▶ [QUESTIONS TO ANSWER]
a - Which people are quoted directly, in quotation marks, in the article on DACA in Utah?
b - Reproduce the passage of the DACA article from "Deyvid Morales also" to "getting U.S. citizenship." word for word.

The Trump administration’s decision to end the Deferred Action for Childhood Arrivals program, or DACA, has shocked many in Utah’s immigrant community.
Karla is one of those DACA recipients in Utah. She moved to the U.S. from Mexico at age 14. Now she’s a nurse at Salt Lake Regional and Intermountain Medical Centers. Karla declined to use her last name for this interview, but says DACA was critical to her achievements.
"I was able to contribute to taxes, just like a citizen. But now with me being able to work here legally, I was able to accomplish going back for my bachelor’s, going back for my master’s degree, provide for most of my family," Karla says.
DACA protects undocumented people who came to the U.S. before they were 16-years-old from being deported.
Deyvid Morales also had DACA status in Utah for four years. He came to the U.S. from Mexico when he was nine.
"Thanks to DACA I was able to use that work permit to work for the Granite School District here in Utah. And I worked as a special ed educator for Granger High School for two years," Morales says.
Morales is now married and in the process of getting U.S. citizenship.
Luis Garza is the executive director of Latino advocacy group Comunidades Unidas. He says there are 10,512 immigrants who currently have DACA status in Utah.
Garza says it is encouraging that this conversation has started, but he says, "the issue is that I don’t think it was necessary for the president to end the program before there was something permanent in Congress already being proposed and passed."
Several pieces of federal legislation are in their early stages. Garza says it’s now up to Congress to pass comprehensive immigration reform.

(Collection entries)

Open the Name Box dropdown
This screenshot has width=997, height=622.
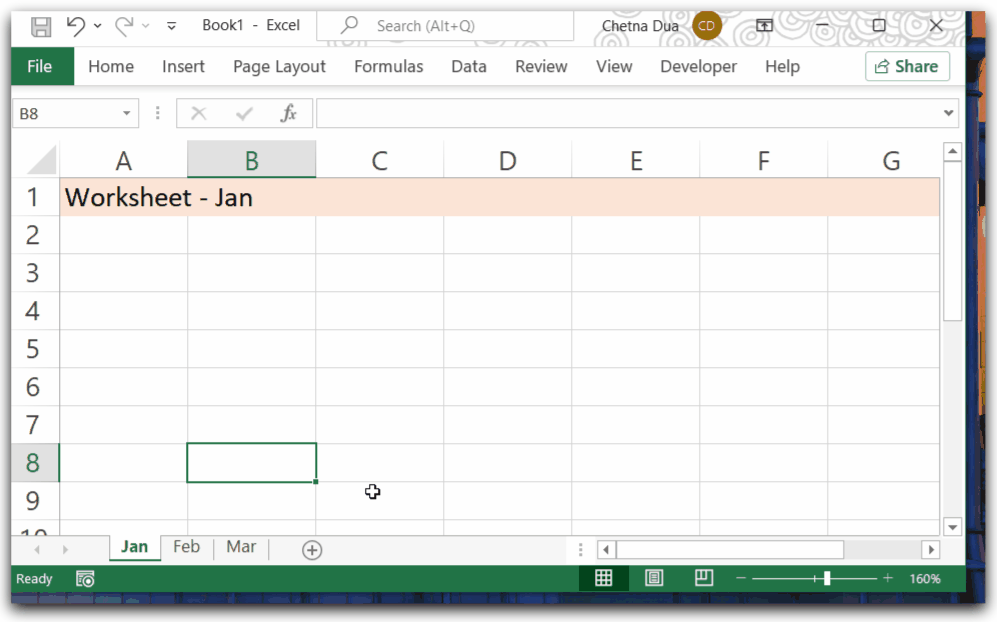pos(125,113)
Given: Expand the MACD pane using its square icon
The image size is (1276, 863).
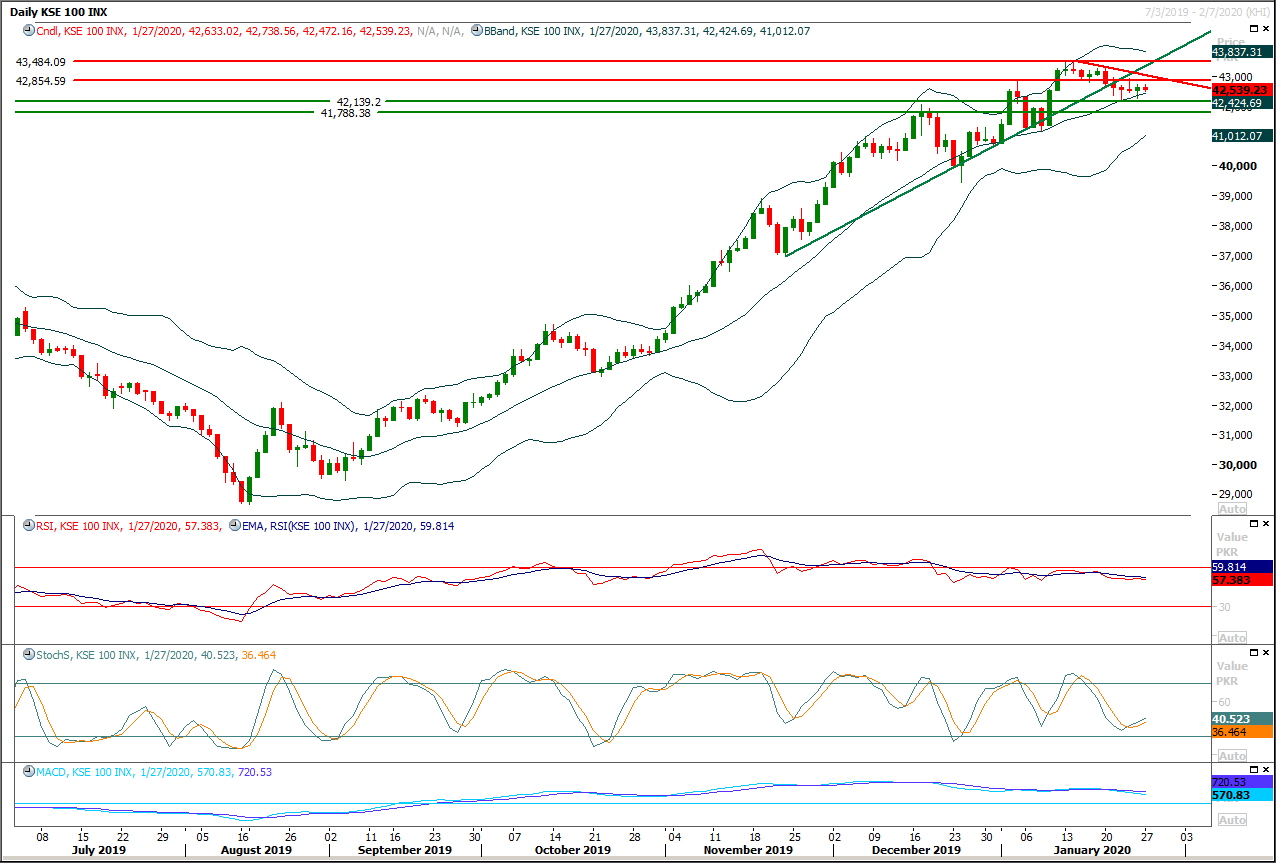Looking at the screenshot, I should point(1253,772).
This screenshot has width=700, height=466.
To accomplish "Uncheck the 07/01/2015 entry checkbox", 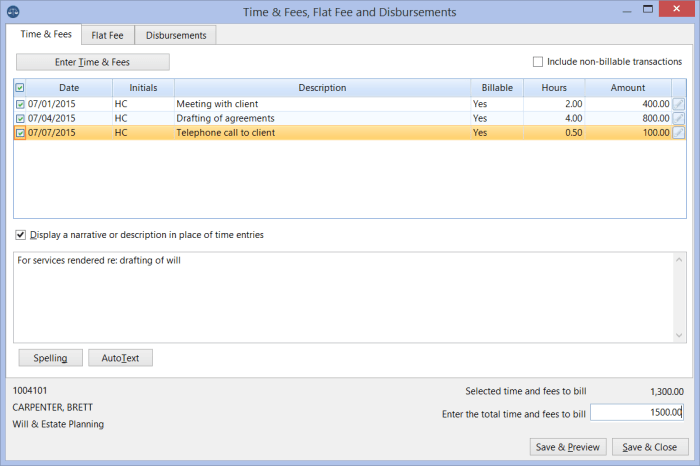I will coord(21,103).
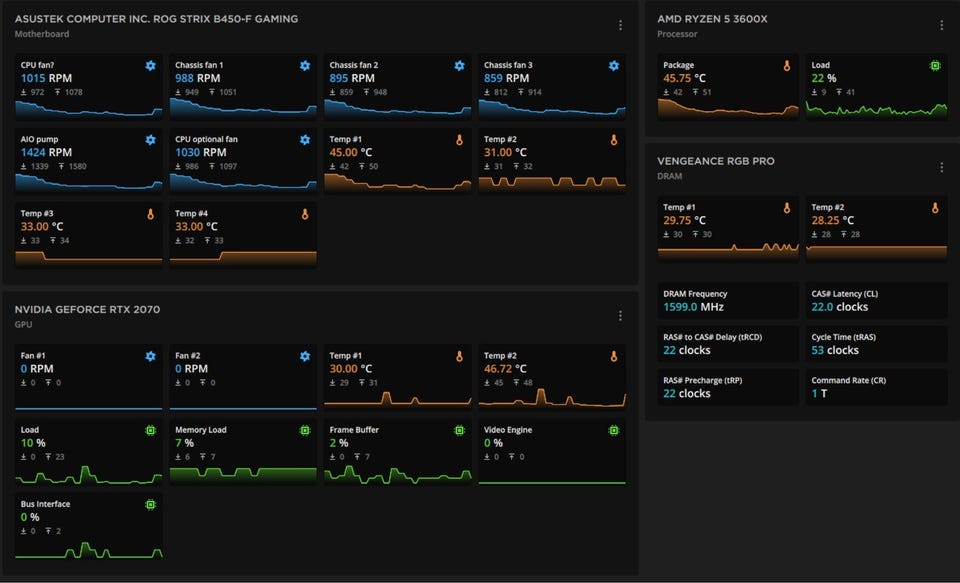Viewport: 960px width, 583px height.
Task: Select the DRAM Frequency tile
Action: pyautogui.click(x=728, y=301)
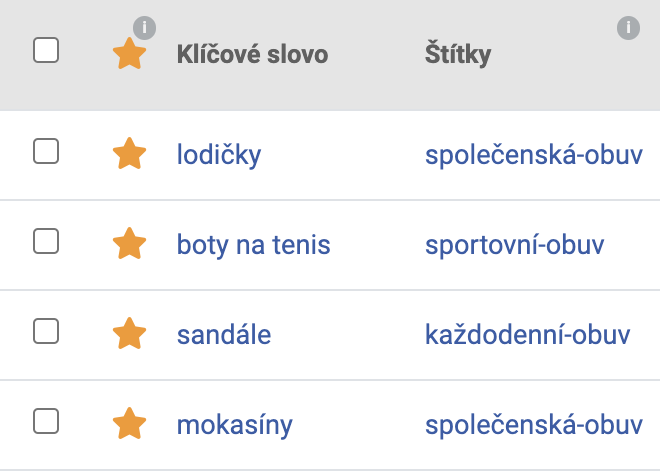
Task: Click the star icon in the table header
Action: pyautogui.click(x=130, y=53)
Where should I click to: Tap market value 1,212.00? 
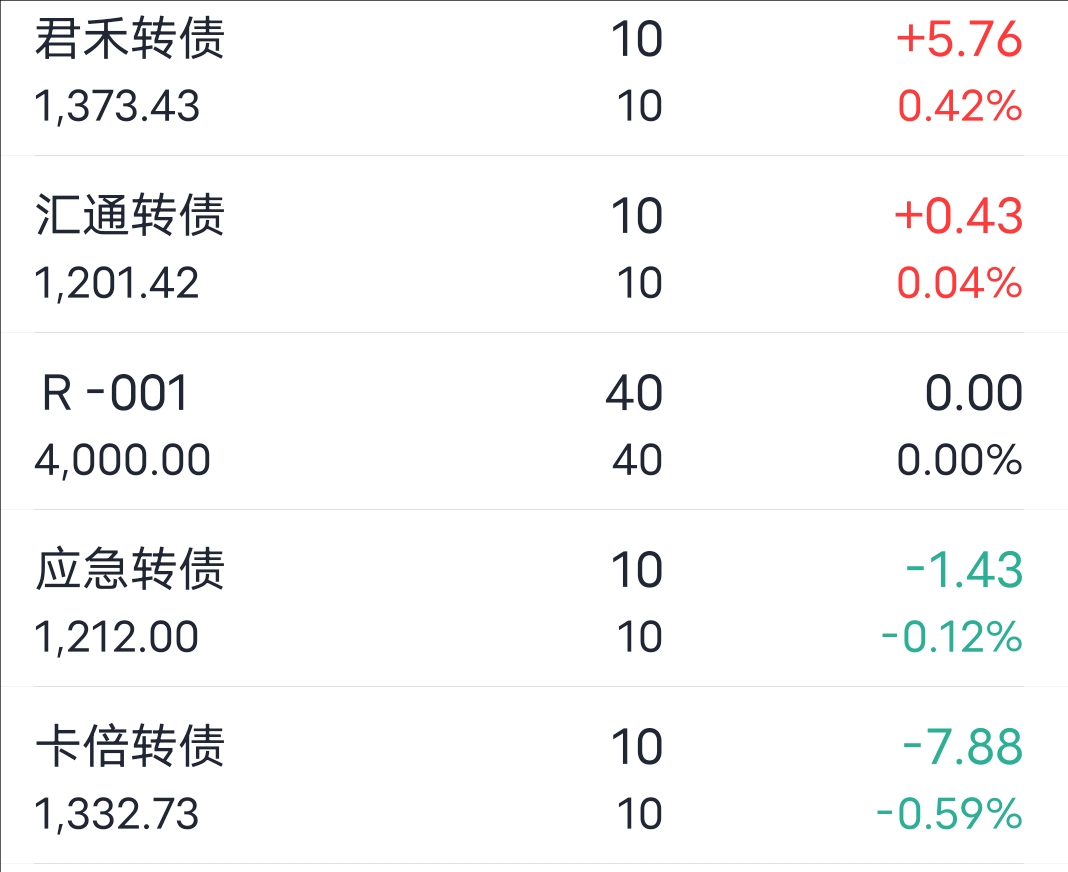click(116, 637)
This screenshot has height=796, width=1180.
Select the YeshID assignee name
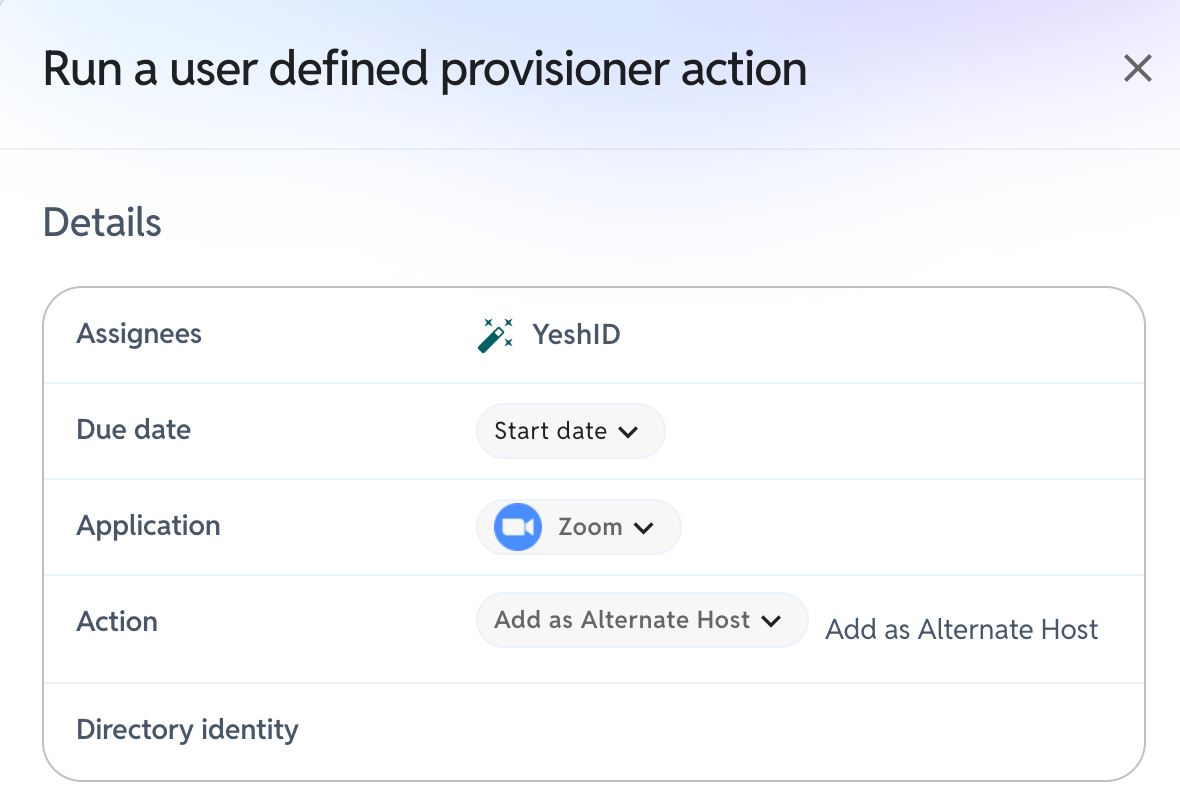click(576, 335)
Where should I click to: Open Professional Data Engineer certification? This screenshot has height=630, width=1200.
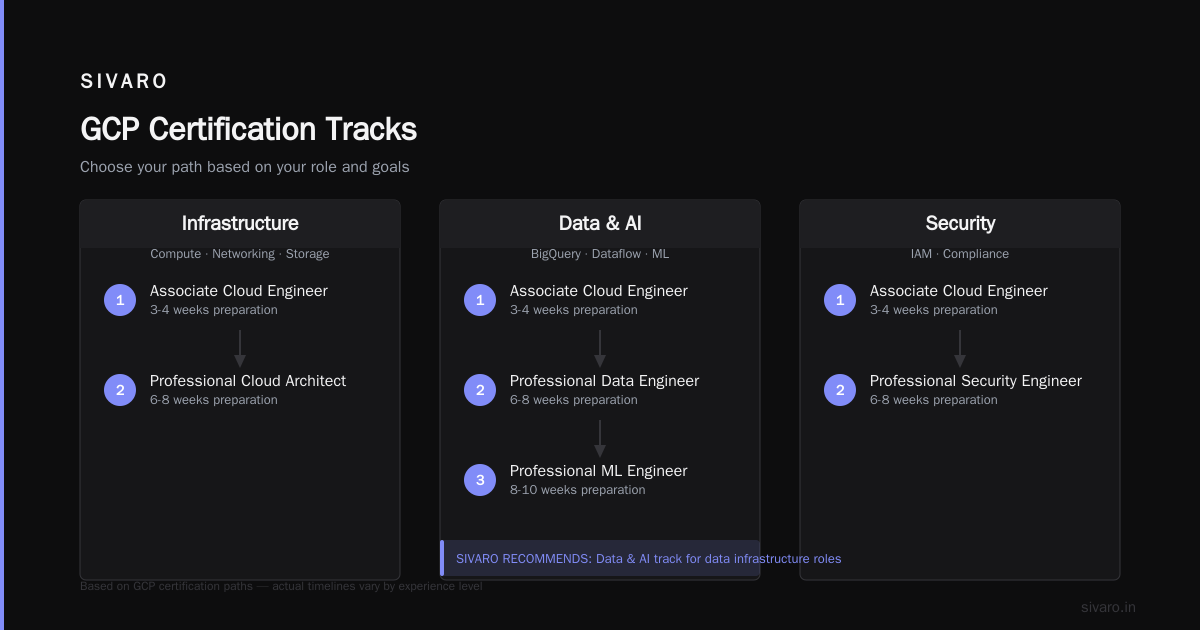point(604,381)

▶ [ACTIVITY ANSWERS]
a - Karla, Deyvid Morales, Luis Garza

b -
Deyvid Morales also had DACA status in Utah for four years. He came to the U.S. from Mexico when he was nine.
"Thanks to DACA I was able to use that work permit to work for the Granite School District here in Utah. And I worked as a special ed educator for Granger High School for two years," Morales says.
Morales is now married and in the process of getting U.S. citizenship.